Cross/intercultural relationships are in the increase. The development of the internet and the culture of electronic communication has not only made the world feel smaller but also developed another culture of its own. There are many problems being in cross cultural relationships and failure to understand the cultural issues within the relationship, often leads to disastrous family conflict. For example, the ignorance of traditional family structures, gender roles or religious beliefs can lead to misunderstandings. Expectations of the partner from ones own culture can lead to disappointment. Nothing of another's culture can be taken for granted. Exploring these are not enough. How these can be addressed, resolved or accepted can be a challenge for clients and therapists.

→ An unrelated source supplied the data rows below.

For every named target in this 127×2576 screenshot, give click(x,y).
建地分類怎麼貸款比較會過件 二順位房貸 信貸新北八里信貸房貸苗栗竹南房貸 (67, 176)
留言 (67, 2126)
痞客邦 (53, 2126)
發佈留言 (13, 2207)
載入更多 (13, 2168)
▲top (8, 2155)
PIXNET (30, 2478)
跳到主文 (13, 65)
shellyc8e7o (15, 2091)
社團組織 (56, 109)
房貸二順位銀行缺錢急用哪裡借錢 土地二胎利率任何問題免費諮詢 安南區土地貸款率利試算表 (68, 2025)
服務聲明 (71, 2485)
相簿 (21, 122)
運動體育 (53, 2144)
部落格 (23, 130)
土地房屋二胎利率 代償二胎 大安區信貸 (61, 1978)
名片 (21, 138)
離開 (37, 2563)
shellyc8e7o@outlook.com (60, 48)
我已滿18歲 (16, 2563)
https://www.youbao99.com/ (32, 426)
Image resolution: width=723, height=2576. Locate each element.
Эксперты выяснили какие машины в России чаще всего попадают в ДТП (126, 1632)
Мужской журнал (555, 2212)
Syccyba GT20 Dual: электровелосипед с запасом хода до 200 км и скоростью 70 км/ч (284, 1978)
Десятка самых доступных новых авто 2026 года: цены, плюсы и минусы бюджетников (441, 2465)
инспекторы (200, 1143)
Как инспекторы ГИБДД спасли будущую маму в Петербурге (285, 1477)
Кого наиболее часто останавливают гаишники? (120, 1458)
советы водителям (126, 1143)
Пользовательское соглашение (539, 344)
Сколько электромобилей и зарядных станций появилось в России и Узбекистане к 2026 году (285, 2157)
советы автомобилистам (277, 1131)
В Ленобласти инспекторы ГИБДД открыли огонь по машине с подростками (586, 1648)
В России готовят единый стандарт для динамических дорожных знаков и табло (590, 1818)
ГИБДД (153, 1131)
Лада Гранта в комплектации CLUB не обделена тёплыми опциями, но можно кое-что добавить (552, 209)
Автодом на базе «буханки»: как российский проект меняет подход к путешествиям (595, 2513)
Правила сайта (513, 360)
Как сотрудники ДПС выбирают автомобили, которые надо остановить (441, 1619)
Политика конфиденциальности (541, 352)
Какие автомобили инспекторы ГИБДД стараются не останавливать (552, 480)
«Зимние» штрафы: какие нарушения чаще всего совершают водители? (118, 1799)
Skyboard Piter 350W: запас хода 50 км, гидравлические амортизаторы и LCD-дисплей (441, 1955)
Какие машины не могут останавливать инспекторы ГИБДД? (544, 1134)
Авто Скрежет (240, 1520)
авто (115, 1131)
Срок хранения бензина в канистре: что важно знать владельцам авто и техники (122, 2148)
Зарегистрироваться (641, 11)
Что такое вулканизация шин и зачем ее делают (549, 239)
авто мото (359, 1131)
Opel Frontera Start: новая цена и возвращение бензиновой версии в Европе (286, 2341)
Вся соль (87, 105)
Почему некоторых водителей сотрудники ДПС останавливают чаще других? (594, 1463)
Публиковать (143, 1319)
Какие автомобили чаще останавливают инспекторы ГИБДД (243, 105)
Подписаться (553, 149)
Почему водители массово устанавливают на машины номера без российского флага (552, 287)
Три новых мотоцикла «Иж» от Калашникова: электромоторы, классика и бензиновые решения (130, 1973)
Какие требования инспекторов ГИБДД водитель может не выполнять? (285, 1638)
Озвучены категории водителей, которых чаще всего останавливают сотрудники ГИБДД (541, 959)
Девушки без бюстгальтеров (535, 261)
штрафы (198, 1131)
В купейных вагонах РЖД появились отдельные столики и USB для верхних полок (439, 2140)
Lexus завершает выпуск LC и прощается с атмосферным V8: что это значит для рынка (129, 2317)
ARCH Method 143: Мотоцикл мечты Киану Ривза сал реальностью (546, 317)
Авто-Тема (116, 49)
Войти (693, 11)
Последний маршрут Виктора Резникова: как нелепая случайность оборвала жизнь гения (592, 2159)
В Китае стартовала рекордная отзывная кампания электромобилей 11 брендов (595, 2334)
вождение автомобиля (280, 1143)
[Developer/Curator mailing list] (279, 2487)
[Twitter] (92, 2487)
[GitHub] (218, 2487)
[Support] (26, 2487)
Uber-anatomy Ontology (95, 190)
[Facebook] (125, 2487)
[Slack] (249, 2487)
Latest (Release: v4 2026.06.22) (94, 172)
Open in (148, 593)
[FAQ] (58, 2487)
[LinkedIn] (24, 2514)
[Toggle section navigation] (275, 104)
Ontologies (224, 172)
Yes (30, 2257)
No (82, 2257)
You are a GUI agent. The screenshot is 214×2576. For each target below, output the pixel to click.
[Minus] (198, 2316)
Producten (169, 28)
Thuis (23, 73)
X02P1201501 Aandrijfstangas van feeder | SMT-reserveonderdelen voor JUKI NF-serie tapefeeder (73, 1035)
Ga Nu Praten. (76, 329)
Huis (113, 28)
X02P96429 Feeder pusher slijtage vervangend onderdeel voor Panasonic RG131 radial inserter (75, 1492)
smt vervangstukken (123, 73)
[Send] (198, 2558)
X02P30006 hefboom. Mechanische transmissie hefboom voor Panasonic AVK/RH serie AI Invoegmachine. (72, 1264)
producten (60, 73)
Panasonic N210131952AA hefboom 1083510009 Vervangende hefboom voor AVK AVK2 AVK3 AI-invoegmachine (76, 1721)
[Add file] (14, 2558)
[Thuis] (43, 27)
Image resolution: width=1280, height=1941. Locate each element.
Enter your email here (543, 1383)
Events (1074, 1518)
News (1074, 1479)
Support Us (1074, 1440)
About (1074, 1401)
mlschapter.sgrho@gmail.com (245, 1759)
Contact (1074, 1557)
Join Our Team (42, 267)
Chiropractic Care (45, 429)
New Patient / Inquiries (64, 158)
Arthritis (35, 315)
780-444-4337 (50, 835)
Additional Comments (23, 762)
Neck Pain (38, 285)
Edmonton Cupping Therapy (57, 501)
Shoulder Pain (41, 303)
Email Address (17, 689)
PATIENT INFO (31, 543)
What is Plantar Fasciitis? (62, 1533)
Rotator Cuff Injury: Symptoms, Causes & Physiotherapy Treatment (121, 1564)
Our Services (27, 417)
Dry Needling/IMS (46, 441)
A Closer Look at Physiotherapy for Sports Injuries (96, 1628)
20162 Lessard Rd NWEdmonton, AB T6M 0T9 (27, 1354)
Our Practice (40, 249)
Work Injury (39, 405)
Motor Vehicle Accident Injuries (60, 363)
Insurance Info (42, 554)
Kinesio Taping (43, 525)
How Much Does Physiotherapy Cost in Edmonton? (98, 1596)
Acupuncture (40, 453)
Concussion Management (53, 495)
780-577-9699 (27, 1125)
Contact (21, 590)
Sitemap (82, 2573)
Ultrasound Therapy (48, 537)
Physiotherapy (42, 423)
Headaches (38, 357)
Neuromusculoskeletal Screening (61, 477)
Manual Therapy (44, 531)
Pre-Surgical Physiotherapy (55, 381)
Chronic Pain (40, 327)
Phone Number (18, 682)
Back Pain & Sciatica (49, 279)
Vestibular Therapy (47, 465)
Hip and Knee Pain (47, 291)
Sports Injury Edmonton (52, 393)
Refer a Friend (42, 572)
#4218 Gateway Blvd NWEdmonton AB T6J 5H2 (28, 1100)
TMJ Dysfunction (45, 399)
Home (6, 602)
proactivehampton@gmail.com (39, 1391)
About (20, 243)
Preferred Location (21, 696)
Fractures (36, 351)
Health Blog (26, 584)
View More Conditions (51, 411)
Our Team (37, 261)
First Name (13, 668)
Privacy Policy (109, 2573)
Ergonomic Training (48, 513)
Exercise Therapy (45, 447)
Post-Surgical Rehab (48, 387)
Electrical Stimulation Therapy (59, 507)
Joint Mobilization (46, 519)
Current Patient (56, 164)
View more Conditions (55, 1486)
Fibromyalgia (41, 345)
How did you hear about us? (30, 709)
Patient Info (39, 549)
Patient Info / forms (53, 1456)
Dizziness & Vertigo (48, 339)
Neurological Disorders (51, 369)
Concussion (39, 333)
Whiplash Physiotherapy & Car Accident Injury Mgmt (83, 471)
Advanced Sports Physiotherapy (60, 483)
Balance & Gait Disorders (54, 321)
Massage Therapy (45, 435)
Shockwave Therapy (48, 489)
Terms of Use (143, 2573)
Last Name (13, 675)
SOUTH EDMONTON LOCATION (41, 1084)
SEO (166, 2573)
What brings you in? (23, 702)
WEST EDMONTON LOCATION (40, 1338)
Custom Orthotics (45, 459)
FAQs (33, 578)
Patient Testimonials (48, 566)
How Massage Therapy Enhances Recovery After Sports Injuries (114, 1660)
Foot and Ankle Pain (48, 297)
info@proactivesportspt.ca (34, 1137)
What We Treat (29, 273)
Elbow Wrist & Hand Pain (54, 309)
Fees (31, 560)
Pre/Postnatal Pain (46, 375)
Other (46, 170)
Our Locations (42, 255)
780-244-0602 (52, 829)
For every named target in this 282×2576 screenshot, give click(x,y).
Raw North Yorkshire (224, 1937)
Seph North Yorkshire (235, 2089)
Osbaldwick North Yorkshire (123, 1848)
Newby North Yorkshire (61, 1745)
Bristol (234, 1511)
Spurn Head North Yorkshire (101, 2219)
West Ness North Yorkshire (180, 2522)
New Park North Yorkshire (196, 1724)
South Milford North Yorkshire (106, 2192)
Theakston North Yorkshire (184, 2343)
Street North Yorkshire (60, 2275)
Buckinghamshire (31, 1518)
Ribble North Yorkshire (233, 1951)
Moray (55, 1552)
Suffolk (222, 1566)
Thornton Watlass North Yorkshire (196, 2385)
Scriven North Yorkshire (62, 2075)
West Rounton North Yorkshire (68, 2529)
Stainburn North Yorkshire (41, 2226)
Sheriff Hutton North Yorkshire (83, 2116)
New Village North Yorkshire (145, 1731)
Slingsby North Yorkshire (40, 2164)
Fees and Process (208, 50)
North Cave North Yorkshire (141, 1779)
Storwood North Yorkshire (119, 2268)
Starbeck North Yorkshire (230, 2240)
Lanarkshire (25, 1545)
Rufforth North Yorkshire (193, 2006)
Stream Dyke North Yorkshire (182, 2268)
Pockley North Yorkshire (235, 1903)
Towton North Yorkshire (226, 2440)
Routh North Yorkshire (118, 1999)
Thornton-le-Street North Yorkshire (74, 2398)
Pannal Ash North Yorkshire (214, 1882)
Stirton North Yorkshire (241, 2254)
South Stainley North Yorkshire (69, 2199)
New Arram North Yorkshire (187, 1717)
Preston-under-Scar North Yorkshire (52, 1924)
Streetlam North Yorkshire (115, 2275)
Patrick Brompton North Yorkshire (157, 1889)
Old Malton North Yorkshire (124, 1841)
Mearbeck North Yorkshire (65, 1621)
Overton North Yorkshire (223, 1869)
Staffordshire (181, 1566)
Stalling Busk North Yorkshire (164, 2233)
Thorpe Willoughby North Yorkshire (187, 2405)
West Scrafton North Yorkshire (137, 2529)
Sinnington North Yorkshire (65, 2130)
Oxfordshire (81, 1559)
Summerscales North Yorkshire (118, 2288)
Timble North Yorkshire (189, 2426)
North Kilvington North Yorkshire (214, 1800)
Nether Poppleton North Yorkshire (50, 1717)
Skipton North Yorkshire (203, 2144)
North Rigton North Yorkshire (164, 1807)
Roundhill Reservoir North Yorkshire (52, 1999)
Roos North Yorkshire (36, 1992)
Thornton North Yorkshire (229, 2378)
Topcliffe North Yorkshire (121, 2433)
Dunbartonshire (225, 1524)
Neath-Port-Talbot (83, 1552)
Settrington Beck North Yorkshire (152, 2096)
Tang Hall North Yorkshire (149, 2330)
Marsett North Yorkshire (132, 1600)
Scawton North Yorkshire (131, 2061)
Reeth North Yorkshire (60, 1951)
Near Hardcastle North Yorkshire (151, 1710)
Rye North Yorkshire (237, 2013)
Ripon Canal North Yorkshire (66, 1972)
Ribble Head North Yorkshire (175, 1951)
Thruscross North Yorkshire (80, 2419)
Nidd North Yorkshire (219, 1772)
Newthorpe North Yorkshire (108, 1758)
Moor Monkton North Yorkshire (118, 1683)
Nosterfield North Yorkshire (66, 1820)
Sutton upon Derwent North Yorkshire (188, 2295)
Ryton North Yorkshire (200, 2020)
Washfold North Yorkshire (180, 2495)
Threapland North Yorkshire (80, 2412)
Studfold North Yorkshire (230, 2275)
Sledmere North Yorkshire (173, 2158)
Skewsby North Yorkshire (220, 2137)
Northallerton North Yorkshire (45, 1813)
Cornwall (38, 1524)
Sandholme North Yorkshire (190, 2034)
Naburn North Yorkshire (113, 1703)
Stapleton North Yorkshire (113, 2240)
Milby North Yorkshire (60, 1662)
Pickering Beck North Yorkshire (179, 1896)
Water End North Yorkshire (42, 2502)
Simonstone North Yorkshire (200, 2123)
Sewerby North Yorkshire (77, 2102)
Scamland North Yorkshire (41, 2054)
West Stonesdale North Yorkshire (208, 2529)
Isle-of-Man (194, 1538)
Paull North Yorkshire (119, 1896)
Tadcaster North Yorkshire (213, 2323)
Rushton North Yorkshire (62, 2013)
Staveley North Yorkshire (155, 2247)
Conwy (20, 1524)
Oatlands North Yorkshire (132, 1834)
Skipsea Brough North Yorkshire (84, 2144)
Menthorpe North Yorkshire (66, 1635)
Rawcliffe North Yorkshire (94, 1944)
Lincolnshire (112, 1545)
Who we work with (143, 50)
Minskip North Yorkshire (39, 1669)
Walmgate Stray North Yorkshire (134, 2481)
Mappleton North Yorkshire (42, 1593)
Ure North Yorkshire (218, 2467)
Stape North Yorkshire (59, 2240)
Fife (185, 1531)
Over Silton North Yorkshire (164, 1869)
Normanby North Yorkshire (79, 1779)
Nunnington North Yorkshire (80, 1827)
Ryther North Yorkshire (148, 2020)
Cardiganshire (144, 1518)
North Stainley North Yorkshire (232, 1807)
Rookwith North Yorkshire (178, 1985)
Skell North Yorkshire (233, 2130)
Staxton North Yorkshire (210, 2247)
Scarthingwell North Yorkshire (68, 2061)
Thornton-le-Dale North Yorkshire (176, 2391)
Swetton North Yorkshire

Therapy models are western culture based. Therapists need to be clued into the dynamics of cross or intercultural relationships without which the therapy work may lead to major diagnostic and therapeutic errors. This is a specialised area of work. I am bilingual and work in India with both in Indian and English languages.
Every person is affected by their own culture so culturally competent psychotherapy is needed for every client irrespective of their ethnic, racial, cultural or socio-economic background. Often, couples from different backgrounds form a third culture. I have a keen interest in cross cultural relationships because I have personal experience of the complexity of such a relationship.
Children of intercultural relationship may have identity issues, which need acknowledging and working with. I have experience of working with race, gender, ethnicity, age, sexuality, disability and other related issues and I feel rewarded working with the difference because it personally enlightens me of the diversity that exists in the UK and informs me of the specific issues within different or specific cultures.